Microsoft Teams provides communication and collaboration tools in one place, which means that users can seamlessly switch between features and applications. Users can store documents, spreadsheets, presentation slides, and many other types of files on their SharePoint and MS Teams sites and they can share any of this content with others inside or outside of the organization in just a few clicks.
This makes working as a team from any location easy and efficient, but it also means that the potential for malicious behavior is increased so it is essential that activity is closely monitored to mitigate any risk. As well as this, most compliance regulations require data access auditing to prove that there is control over sensitive data.
The native Office 365 Unified Audit Log does enable you to report on access events, but its filtering options are so limited that users often have to spend significant amounts of time refining and analyzing access events, which increases the risk that dangerous or malicious activity will go unnoticed.

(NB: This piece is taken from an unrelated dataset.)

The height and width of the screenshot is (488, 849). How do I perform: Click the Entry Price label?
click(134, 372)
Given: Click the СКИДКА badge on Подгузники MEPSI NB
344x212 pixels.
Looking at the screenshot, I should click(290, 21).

A solution to this time-consuming and complex process is to use the Lepide Auditor for Office 365. With the Lepide Auditor, you are able to generate the All Modifications in Microsoft Teams Report showing you all MS Teams and SharePoint activity within a specified date range.
Here are two ways to audit data access in MS Teams and SharePoint online and they are described below.

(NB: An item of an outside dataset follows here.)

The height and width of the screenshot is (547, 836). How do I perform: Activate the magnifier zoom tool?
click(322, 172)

- Audit Data Access in MS Teams and SharePoint Online Using Native Auditing
- Audit Data Access in MS Teams and SharePoint Online Using Lepide Auditor
Audit Data Access in MS Teams and SharePoint Online Using Native Auditing
Open the Office 365 Security & Compliance dashboard.
- Go to Audit
- Click the Search tab
- In the Activities filters, choose File and folder activities
- Click Search
To group the events by the user who was accessing data, you can download the data into a .csv file and sort the data there.
To review the path to the specific document, select the event and click on the Details section:
Audit Data Access in MS Teams and SharePoint Online Using Lepide Auditor
The Lepide Auditor overcomes the complexity of the native method by providing a straightforward way to report on data access in MS Teams and SharePoint Online using the All Modifications in Microsoft Teams and SharePoint Online Reports:
To create this report:
- Click the User & Entity Behavior Analytics
icon and select All Modifications in Microsoft Teams from the Office 365 node. - Select a date range and click Generate Report
- To see further detail about a specific object, click Details and the Details Window will be displayed:
Figure: MS Teams Event Details – Lepide Auditor - The report can be sorted, filtered, grouped, saved, and exported
Similarly, you can run the report for SharePoint Online modifications
In conclusion, you can see that the Lepide Auditor for Office 365 provides a straightforward way to report on MS Teams and SharePoint activity resulting in a comprehensive yet clear-to-understand report.